Now, let's analyze the path of the ball considering the walls. We can set the initial position of the boy (where the ball is thrown from) as $x=0$. Based on the figure:

• Wall A is at $x_A = -4 \, \text{m}$.
• Wall B is at $x_B = 6 \, \text{m}$. The ball is thrown towards wall B, meaning it initially moves in the positive $x$ direction.

For elastic collisions with vertical walls, the horizontal component of the ball's velocity reverses direction, while its magnitude remains constant. The vertical motion is unaffected by the walls. This means that the total horizontal distance covered by the ball during its flight (sum of magnitudes of horizontal displacements) will be equal to the range $R$.

Let's track the ball's horizontal position and the effective horizontal distance covered:

1. Initial launch to Wall B: The ball starts at $x=0$ and moves towards wall B at $x=6 \, \text{m}$. It travels a horizontal distance of $d_1 = 6 \, \text{m}$. Upon hitting wall B, the horizontal velocity reverses, and the ball starts moving towards the left (negative $x$ direction). Effective horizontal distance covered so far: $D_1 = 6 \, \text{m}$. Remaining effective horizontal distance to cover: $R - D_1 = 20 - 6 = 14 \, \text{m}$.

2. From Wall B to Wall A: The ball is now at $x=6 \, \text{m}$ and moves left. It will encounter wall A at $x=-4 \, \text{m}$. The distance traveled in this segment is $d_2 = |x_A - x_B| = |-4 - 6| = 10 \, \text{m}$. Upon hitting wall A, the horizontal velocity reverses again, and the ball starts moving towards the right (positive $x$ direction). Effective horizontal distance covered so far: $D_2 = D_1 + d_2 = 6 + 10 = 16 \, \text{m}$. Remaining effective horizontal distance to cover: $R - D_2 = 20 - 16 = 4 \, \text{m}$.

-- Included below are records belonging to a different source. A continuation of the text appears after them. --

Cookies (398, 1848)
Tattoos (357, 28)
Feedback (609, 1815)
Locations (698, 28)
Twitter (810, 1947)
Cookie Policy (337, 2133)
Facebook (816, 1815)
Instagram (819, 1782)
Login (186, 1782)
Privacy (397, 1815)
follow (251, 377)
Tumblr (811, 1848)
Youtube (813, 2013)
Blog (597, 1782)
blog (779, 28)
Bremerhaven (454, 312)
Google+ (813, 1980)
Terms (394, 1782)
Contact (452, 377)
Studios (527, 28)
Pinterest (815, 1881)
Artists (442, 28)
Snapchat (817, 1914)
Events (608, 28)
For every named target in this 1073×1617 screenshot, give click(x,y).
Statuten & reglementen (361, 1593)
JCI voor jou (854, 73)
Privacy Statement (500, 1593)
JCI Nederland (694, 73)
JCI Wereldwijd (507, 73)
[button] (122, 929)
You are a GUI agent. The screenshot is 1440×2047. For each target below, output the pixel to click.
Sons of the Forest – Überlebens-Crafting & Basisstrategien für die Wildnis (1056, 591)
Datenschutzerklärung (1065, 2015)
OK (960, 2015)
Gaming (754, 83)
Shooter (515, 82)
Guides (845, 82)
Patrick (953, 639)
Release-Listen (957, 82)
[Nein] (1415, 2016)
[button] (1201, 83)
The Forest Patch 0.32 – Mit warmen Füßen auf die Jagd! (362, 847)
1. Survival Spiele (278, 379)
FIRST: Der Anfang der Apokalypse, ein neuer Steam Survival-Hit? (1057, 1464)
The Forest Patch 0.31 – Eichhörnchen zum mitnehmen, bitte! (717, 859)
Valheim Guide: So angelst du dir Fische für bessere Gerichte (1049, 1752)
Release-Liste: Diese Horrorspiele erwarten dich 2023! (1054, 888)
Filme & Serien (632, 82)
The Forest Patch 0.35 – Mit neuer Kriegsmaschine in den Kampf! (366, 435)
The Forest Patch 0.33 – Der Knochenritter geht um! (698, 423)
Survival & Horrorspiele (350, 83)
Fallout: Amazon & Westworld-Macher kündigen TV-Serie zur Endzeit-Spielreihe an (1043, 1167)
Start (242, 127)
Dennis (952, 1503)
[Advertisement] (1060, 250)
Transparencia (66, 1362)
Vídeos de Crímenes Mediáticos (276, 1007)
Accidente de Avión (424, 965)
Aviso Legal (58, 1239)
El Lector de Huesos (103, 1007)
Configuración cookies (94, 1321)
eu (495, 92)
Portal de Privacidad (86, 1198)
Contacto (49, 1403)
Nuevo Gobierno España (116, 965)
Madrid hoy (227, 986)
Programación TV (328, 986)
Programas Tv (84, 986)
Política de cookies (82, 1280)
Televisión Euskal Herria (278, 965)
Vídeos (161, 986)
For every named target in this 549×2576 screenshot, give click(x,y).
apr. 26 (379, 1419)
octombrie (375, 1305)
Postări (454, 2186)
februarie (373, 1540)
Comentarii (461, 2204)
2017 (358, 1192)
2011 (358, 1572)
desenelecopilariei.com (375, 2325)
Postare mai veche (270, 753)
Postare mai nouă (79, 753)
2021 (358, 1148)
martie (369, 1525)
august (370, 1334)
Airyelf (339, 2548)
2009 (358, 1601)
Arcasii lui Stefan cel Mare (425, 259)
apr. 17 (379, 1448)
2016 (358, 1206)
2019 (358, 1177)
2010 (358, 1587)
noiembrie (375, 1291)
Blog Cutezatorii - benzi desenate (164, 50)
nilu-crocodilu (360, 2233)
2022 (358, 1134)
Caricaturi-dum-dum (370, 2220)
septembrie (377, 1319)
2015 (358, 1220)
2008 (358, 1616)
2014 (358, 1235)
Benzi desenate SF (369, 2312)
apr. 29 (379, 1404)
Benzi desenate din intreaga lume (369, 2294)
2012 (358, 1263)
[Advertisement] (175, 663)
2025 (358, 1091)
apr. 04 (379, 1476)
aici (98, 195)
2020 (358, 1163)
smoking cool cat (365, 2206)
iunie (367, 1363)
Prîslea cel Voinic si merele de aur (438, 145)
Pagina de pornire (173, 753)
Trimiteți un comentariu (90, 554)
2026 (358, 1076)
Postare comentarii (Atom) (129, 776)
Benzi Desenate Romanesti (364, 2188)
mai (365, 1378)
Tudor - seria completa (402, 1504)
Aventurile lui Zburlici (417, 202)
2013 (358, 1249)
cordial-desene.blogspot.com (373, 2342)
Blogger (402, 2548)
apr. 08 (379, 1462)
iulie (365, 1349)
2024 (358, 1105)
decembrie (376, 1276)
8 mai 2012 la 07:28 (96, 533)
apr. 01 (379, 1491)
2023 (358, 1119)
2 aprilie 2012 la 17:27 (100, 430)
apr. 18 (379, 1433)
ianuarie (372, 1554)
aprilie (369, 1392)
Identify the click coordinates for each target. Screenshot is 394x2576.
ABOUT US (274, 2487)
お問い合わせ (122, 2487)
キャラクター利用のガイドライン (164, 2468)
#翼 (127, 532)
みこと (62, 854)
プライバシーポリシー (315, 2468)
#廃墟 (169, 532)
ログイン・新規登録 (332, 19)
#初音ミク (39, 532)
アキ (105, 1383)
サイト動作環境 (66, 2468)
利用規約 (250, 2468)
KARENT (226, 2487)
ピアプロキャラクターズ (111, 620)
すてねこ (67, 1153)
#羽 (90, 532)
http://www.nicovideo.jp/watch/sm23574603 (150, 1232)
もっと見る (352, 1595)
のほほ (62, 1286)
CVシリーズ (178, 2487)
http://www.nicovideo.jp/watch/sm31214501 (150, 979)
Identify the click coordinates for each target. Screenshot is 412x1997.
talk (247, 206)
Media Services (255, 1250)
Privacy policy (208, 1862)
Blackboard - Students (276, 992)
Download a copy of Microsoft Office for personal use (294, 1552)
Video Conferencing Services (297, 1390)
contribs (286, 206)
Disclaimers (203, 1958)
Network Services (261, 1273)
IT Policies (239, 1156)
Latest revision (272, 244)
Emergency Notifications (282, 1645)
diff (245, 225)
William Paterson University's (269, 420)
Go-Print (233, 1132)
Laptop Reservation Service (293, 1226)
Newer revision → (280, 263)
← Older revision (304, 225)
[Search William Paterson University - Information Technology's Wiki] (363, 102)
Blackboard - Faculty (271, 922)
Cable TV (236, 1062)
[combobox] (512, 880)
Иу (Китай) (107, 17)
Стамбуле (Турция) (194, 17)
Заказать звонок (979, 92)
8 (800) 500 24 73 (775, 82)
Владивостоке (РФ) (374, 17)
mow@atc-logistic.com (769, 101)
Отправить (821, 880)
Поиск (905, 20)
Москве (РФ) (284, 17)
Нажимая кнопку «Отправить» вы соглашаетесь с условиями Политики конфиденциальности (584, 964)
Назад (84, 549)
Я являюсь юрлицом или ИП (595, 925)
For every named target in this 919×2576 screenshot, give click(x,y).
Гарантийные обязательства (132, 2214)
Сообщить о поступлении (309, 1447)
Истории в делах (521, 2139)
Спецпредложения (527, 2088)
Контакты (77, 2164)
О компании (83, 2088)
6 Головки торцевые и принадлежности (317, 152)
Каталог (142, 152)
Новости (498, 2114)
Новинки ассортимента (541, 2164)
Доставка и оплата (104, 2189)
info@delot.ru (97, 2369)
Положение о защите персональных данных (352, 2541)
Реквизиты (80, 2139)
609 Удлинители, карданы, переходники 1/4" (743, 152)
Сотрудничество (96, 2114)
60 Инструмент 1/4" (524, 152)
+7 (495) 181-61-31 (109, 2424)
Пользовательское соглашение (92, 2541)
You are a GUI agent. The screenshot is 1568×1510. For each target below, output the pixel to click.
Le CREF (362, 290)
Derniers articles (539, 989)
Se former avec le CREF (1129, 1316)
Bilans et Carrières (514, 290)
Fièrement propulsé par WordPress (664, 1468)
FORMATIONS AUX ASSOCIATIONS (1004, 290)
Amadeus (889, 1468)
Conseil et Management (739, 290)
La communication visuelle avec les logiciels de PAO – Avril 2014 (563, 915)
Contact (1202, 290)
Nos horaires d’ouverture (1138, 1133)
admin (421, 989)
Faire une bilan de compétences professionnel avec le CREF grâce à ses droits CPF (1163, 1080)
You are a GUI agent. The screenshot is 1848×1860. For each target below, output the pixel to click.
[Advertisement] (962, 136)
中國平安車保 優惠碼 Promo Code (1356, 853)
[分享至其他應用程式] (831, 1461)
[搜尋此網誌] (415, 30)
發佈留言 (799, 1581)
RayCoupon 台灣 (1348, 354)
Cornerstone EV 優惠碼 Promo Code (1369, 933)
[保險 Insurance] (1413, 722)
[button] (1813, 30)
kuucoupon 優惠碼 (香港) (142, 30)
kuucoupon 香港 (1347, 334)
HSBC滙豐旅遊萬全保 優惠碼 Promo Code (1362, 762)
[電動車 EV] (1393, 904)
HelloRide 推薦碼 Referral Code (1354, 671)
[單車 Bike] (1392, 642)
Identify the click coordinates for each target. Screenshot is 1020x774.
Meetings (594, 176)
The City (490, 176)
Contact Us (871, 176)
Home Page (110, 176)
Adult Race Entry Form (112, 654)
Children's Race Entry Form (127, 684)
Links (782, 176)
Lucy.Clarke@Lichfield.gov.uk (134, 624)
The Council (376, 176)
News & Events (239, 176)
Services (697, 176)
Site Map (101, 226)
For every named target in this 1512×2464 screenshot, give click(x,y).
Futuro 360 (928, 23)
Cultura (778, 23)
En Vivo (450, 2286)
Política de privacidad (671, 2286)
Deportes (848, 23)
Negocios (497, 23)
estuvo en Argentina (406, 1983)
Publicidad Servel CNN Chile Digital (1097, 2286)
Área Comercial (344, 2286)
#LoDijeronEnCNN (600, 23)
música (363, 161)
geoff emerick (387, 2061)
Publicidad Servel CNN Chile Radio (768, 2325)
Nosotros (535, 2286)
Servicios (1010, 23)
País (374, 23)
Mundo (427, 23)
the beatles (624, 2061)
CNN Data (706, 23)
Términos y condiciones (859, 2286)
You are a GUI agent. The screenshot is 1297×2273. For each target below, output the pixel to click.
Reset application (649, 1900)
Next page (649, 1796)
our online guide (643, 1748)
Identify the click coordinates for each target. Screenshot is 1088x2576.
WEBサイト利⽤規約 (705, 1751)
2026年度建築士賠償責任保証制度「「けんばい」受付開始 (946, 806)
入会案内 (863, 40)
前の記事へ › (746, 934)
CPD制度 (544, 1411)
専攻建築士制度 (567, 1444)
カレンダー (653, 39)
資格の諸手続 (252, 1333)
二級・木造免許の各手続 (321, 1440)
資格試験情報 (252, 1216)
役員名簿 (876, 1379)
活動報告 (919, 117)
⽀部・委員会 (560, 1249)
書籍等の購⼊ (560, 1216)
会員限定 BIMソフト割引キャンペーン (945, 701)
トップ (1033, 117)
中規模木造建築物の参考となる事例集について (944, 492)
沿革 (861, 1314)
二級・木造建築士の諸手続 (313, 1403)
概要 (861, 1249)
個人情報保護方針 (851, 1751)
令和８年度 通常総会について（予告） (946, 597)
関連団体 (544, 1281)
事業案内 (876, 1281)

3. From Wall A to Landing: The ball is now at $x=-4 \, \text{m}$ and moves right. It needs to cover an additional effective horizontal distance of $4 \, \text{m}$ to complete its total range. The ball travels $d_3 = 4 \, \text{m}$ to the right. The final landing position will be $x_f = x_A + d_3 = -4 + 4 = 0 \, \text{m}$. Effective horizontal distance covered in total: $D_3 = D_2 + d_3 = 16 + 4 = 20 \, \text{m}$. This matches the total range $R$.

Therefore, the ball will finally land on the ground at the starting point, which is $0 \, \text{m}$ from the boy's initial position.